>>338210
>the death rate either hasn't budged at all https://archive.ph/n3VaY
That's just the last 10 years. Furthermore, it say OSHA basically can't do much
more to lower it than instituting standards in the first place already has.
<With last year’s staff levels, for example, it would have taken inspectors 236 years to visit every workplace in the U.S
>Or returned to what it originally was: https://archive.ph/nvZYs
That's the total number of deaths, not death rates. The construction industry is unsurprisingly growing, with over a 30% increase in the number of workers over the last decade or so. The fact that there's drops at all in that first graph means the death rate not only dropped, but dropped significantly during those years, as the amount of workers has done nothing but increase. If in 2020 the amount of worker deaths is only slightly more than it was in 1992, even though there were
far less construction workers in 1992, that means the death rates are significantly lower. Stagnation in the drop in death rates seems to be a symptom of the last 10 years or so, long after there's already been mountains of safety regulations. The first video posted earlier compared the Empire State Building and the WTC, but the WTC was built in the 60s-70s, when there was still a lot less safety regulations.
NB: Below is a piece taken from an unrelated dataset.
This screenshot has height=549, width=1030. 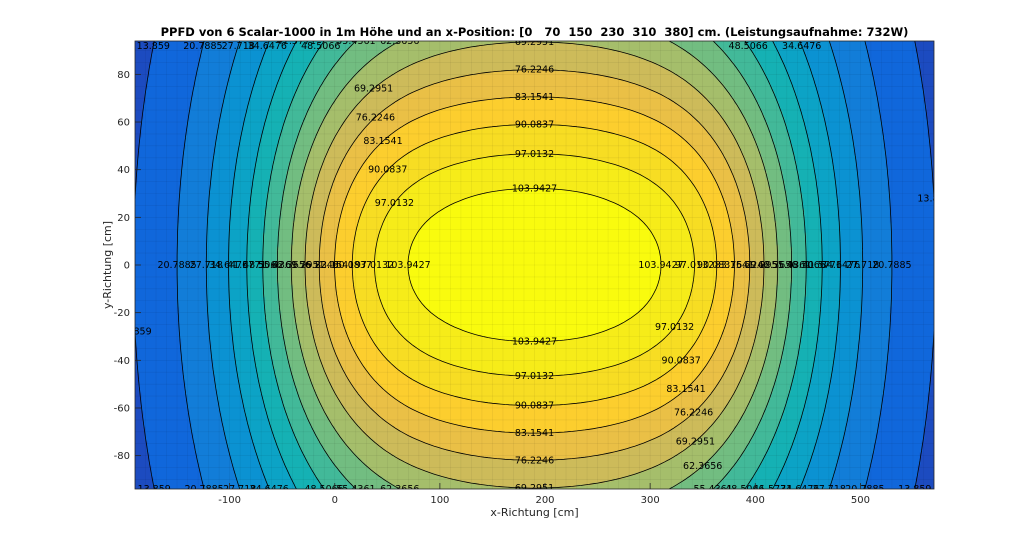 I want to click on x-tick-label: 0, so click(x=335, y=500).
>Or is now increasing in occurrence: https://archive.ph/LPHLR
Increase in fatalities, not rates. Specifically, 11% increase in fatalities over the last decade, and 31% increase in hispanic fatalities. Meanwhile, the workforce increased over 30% in that same decade, so fatality rates must have dropped a fair bit.
>https://archive.ph/gGleG
Totals again, not rates.
>https://archive.ph/9uqum
Now
this one talks about rates, however, it's at odds with the other articles. It says the fatality rate rose from 9 per 100,000 to 10 per 100,000. That contradicts other articles you posted that show a similar total number of deaths as 3 decades ago in spite of a much larger workforce these years.
>https://archive.ph/GTmjE
The graph from this one massively contradicts the first graph. It mentions a 25% increase in construction workers from 2011 to 2019. According to it's own graph, in the same time period, there's a 44% increase in deaths and thus a significant increase in the death rate. Yet for some reason they didn't seem fit to mention that, and such a number is at odds with the 10-11% increases over the same decade that most of your other sources claim.